Stimuler et nouer de solides partenariats

  1. L’un des principaux défis qui se poseront au pacte mondial sera de concilier les intérêts des pays d’origine et de destination en matière de politique et de gouvernance des migrations. Pour y parvenir, le pacte mondial devrait viser à stimuler de solides partenariats inter-Etats sur la migration, en reconnaissance du principe selon lequel la migration devrait être considérée comme étant mutuellement bénéfique pour toutes les parties intéressées. Le processus de négociations sur le pacte mondial devra tenir compte des multiples réalités et points de vue régionaux à la faveur de consultations transparentes et sans exclusive. La contribution et la participation de tous les acteurs de la scène migratoire mondiale à l’élaboration du pacte mondial et à l’établissement d’un solide consensus offriraient la garantie que toutes les parties prenantes s’en approprient le résultat. Grâce à son processus d’examen, le pacte mondial pourrait également aider les Etats à améliorer la coopération internationale en matière de gouvernance des migrations, et s’inspirer des mécanismes de coopération existants.

Conclusion

  1. Le pacte mondial pour des migrations sûres, ordonnées et régulières offre la promesse de doter la communauté internationale d’une approche inédite de la gouvernance des migrations. Bien qu’il s’agisse d’un processus ambitieux, le texte convenu sur lequel il débouchera devra être ancré dans la réalité. Il devra souligner l’importance, pour surmonter les défis et récolter les fruits de la migration, d’adopter une approche globale qui associe la volonté d’obtenir des résultats concrets fondés sur de solides éléments factuels à la nécessité de veiller à des partenariats étroits entre les Etats, la société civile, le secteur privé et d’autres parties prenantes. A cet égard, le pacte mondial sur les migrations offre à la communauté internationale l’occasion d’abandonner les approches défensives, d’envisager un avenir commun dans lequel les migrations sont sûres, ordonnées et régulières, et de définir les mesures à prendre pour donner corps à cette vision.

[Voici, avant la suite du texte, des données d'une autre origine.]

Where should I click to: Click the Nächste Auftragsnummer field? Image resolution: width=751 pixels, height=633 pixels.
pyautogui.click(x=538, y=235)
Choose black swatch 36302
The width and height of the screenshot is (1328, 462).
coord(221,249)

  • [1]     Il s’agit notamment du droit international de la migration, qui regroupe les normes applicables énoncées, entre autres, dans le droit international des droits de l’homme, le droit international des réfugiés, le droit du travail, le droit international humanitaire, le droit maritime, le droit de la mer et le droit pénal transnational ; les principes généraux du droit international applicables aux Etats et à leur souveraineté ; ainsi que les principes et les normes formulés dans le cadre de processus internationaux, tels que les objectifs de développement durable et leurs mécanismes d’examen, le suivi du Cadre de Sendai pour la réduction des risques de catastrophe, l’Accord de Paris sur les changements climatiques, le Programme d'action d'Addis-Abeba, le Nouveau Programme pour les villes, les Lignes directrices de l’Initiative MICIC relatives à la protection des migrants dans les pays touchés par un conflit ou une catastrophe naturelle, et l’Agenda pour la protection des personnes déplacées à l'extérieur de leur propre pays en raison d'une catastrophe et des changements climatiques et la Plateforme des déplacements liés à une catastrophe issue de l’Initiative Nansen.
  • [2]     Ces questions s’inspirent des 24 éléments énumérés à l’appendice II de la Déclaration de New York.